Data in this exercise ::

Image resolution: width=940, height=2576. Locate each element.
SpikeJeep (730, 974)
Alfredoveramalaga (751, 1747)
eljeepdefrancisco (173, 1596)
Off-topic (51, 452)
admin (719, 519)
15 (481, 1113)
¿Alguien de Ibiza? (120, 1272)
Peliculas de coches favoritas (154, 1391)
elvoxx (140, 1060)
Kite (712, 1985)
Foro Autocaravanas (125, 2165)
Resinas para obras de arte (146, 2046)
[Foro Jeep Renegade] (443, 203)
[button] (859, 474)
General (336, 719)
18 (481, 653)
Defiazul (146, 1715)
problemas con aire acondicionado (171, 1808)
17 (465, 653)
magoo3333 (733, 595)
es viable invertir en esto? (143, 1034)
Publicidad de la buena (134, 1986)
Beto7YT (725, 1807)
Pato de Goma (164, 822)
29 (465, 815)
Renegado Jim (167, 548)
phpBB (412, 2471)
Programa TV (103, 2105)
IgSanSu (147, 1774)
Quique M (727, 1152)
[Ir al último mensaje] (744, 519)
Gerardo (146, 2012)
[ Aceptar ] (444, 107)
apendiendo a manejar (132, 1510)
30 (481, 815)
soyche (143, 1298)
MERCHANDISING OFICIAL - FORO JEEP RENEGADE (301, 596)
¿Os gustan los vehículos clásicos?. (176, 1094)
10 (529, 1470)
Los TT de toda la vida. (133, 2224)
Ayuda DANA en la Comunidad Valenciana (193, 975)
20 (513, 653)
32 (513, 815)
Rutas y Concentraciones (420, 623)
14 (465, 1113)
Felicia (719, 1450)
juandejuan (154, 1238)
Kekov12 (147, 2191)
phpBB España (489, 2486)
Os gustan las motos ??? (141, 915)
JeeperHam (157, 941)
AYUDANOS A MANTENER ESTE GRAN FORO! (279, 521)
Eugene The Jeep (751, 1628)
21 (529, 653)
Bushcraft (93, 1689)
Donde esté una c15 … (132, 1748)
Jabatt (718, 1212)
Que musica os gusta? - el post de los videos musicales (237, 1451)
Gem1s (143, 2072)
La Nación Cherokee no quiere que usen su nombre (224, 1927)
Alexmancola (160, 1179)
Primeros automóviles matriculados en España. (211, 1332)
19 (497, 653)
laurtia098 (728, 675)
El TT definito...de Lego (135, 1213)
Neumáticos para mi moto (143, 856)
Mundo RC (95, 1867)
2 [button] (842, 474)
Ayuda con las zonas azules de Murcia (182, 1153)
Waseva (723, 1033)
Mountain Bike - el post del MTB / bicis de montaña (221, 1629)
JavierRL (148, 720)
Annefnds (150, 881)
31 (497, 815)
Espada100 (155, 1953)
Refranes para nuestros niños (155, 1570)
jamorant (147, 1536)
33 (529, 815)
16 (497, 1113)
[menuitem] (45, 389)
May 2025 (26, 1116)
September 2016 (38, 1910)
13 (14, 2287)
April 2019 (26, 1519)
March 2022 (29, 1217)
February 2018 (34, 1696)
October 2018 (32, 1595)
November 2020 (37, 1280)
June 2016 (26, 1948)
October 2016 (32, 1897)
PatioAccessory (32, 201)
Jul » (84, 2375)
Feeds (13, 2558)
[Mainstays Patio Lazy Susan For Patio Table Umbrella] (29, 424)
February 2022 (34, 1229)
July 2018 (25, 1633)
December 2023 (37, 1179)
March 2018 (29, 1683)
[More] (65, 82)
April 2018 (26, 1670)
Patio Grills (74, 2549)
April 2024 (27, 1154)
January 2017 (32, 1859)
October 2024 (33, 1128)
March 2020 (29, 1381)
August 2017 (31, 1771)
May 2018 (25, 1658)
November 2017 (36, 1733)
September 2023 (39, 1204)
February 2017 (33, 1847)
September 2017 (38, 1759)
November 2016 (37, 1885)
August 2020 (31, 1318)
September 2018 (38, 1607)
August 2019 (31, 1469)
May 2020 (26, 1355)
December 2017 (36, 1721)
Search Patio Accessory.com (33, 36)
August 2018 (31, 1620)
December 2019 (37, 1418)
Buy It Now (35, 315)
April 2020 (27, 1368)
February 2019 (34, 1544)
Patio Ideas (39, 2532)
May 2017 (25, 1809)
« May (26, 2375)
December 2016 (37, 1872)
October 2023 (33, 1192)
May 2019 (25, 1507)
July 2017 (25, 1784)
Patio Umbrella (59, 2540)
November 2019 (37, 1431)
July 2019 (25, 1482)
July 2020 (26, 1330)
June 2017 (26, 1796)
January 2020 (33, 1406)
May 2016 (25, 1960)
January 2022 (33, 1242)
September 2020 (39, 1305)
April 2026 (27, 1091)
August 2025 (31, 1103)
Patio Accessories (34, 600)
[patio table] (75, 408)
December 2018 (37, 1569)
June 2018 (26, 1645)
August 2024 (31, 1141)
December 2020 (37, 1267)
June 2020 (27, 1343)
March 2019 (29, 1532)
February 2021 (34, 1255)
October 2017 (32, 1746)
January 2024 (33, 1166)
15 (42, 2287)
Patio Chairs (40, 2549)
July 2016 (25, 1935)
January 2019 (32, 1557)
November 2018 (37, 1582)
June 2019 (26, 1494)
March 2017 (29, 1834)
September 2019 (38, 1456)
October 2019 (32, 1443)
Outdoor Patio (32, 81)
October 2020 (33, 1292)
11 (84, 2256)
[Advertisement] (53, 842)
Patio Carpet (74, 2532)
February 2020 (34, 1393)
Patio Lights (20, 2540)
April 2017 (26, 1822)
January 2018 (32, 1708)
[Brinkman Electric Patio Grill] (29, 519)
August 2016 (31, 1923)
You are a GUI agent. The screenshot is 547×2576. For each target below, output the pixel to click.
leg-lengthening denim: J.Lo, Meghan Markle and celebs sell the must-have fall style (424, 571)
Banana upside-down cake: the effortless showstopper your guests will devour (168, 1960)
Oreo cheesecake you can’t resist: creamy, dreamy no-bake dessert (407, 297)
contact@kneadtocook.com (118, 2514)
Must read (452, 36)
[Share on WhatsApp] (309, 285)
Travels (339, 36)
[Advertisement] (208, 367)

Assignment ::
Retype only the lines above between the line with "December 2020 (37, 1267)" and the line with "Patio Carpet (74, 2532)", counting those two lines as well, and keep every character as it is.

Answer for this exercise ::
December 2020 (37, 1267)
June 2020 (27, 1343)
March 2019 (29, 1532)
February 2021 (34, 1255)
October 2017 (32, 1746)
January 2024 (33, 1166)
15 (42, 2287)
Patio Chairs (40, 2549)
July 2016 (25, 1935)
January 2019 (32, 1557)
November 2018 (37, 1582)
June 2019 (26, 1494)
March 2017 (29, 1834)
September 2019 (38, 1456)
October 2019 (32, 1443)
Outdoor Patio (32, 81)
October 2020 (33, 1292)
11 (84, 2256)
[Advertisement] (53, 842)
Patio Carpet (74, 2532)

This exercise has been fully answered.